G9a epigenetically suppresses CXCL10 expression and inhibits anti-tumor immunity in hepatocellular carcinoma.

The immunosuppressive tumor microenvironment, characterized by limited immune cell infiltration, represents a major challenge for effective immunotherapy in hepatocellular carcinoma (HCC). Epigenetic dysregulation has emerged as a critical mechanism underlying tumorigenesis and progression; however, the specific epigenetic mechanisms governing immune infiltration remain poorly understood. Here, we investigated the role of G9a, a histone methyltransferase catalyzing H3K9 methylation, in modulating anti-tumor immunity in HCC. Bioinformatic analysis of human HCC datasets revealed a significant inverse correlation between G9a expression and T cell infiltration. Genetic ablation of G9a in hepatoma cells markedly enhanced CD8 T cell recruitment and activation in immunocompetent mouse models. Through RNA sequencing and functional validation, we identified CXCL10 as the key chemokine directly repressed by G9a. Mechanistically, G9a mediates H3K9 dimethylation at the CXCL10 promoter, and G9a deletion or inhibition significantly reduced this repressive mark, resulting in increased CXCL10 expression and secretion. Importantly, neutralization of CXCL10 abolished G9a inhibition-induced enhancement of CD8 T cell migration.
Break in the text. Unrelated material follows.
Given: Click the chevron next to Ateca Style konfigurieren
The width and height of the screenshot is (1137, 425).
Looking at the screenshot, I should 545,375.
In preclinical models, pharmacological inhibition of G9a with UNC0642 not only suppressed tumor growth by promoting T cell infiltration but also synergized with anti-PD1 therapy to achieve superior therapeutic efficacy. These findings establish G9a as an epigenetic regulator of anti-tumor immunity in HCC and provide evidence for combining G9a inhibitors with immune checkpoint blockade to improve outcomes for HCC patients who are receiving immunotherapy.